Extracted data entries:
++++
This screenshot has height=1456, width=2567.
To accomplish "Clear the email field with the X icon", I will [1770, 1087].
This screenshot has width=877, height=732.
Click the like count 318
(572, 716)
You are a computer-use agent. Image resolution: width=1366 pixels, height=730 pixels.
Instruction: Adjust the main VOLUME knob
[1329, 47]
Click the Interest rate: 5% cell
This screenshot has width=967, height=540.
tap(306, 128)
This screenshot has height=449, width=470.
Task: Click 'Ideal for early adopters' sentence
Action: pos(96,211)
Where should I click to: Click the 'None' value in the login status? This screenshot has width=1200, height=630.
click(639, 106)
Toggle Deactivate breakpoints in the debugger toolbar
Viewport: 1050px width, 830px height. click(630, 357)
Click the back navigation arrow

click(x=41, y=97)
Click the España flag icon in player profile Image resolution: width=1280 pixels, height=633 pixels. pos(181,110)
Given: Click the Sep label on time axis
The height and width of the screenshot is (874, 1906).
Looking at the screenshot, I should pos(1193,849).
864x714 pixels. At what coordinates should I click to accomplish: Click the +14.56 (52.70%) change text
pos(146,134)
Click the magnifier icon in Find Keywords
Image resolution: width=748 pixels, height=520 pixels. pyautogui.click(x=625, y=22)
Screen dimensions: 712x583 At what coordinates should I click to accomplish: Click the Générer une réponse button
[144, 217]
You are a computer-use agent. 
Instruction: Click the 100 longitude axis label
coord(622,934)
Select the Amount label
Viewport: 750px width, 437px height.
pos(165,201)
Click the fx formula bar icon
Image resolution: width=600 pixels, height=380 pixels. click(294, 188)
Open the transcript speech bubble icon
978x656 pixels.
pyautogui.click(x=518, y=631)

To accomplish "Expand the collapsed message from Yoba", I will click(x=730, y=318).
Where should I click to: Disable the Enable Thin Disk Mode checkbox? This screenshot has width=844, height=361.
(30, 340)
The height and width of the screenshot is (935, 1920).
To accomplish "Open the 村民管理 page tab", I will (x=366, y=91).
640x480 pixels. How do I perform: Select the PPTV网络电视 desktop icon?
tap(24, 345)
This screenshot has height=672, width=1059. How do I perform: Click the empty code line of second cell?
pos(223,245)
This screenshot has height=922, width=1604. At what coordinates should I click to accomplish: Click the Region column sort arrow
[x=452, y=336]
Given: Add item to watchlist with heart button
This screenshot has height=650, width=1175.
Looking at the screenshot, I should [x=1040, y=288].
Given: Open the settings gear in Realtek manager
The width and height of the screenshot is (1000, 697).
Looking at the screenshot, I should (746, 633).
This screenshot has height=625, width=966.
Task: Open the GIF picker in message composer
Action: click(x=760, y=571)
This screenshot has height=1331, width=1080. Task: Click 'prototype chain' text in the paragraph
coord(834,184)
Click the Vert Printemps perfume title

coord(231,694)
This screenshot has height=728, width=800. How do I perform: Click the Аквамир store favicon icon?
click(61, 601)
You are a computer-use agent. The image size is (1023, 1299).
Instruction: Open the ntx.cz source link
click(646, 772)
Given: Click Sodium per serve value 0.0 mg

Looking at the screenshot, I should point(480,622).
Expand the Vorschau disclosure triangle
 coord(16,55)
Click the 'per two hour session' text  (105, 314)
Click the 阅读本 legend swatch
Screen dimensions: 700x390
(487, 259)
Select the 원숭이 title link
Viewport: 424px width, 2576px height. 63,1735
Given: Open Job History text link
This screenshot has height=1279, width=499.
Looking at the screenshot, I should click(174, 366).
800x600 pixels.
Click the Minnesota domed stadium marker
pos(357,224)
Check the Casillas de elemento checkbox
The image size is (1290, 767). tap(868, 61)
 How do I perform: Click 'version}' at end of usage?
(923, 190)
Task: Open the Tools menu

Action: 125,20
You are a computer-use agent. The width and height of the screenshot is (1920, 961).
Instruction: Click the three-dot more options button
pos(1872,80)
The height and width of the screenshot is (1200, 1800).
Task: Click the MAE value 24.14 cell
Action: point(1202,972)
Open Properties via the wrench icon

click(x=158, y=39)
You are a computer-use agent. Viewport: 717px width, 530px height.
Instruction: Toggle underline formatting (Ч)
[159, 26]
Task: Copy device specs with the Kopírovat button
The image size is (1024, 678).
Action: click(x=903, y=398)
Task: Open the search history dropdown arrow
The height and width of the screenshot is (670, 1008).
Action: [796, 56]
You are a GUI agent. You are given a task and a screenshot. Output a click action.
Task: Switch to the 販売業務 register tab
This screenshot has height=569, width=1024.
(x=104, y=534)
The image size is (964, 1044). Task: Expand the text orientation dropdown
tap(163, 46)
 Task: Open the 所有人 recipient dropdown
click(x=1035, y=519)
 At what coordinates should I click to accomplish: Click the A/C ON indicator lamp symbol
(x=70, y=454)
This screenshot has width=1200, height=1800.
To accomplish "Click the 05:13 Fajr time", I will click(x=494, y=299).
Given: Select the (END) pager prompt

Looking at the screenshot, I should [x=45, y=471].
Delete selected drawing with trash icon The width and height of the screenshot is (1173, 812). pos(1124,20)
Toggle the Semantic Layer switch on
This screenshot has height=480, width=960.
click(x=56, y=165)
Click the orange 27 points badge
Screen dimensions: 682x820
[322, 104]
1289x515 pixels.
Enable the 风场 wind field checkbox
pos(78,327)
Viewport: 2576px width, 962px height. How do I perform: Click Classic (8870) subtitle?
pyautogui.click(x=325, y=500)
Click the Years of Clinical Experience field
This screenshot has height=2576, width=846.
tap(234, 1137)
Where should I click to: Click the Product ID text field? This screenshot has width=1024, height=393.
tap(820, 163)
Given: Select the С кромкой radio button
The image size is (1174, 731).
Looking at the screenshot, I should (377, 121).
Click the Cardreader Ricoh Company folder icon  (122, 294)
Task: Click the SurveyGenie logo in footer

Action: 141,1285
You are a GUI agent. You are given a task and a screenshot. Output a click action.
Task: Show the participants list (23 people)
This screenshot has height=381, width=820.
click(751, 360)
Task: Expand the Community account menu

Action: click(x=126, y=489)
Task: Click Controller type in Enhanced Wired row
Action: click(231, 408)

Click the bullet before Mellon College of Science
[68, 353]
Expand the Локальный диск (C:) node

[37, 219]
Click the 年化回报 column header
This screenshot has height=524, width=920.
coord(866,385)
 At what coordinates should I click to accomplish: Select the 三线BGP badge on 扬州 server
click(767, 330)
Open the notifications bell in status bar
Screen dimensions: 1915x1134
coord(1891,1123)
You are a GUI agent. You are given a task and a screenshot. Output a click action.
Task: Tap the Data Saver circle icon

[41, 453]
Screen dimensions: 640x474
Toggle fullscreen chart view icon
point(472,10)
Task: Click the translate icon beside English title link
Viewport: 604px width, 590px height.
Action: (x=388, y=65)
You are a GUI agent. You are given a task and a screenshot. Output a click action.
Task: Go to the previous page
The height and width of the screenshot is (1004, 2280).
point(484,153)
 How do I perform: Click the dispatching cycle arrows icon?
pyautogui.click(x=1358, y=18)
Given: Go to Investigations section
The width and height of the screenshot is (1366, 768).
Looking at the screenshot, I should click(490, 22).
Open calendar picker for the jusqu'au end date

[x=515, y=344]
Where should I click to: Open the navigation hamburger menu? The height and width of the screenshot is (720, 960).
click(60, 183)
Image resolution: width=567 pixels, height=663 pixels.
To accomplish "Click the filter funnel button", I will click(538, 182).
++++
TASK OBJECTIVE: List every line above that holds the word "computer".

SOLUTION TO THIS TASK:
You are a computer-use agent. Image resolution: width=1366 pixels, height=730 pixels.
You are a computer-use agent. 
You are a computer-use agent. The image size is (1023, 1299).
You are a computer-use agent. The width and height of the screenshot is (1920, 961).
You are a computer-use agent. Viewport: 717px width, 530px height.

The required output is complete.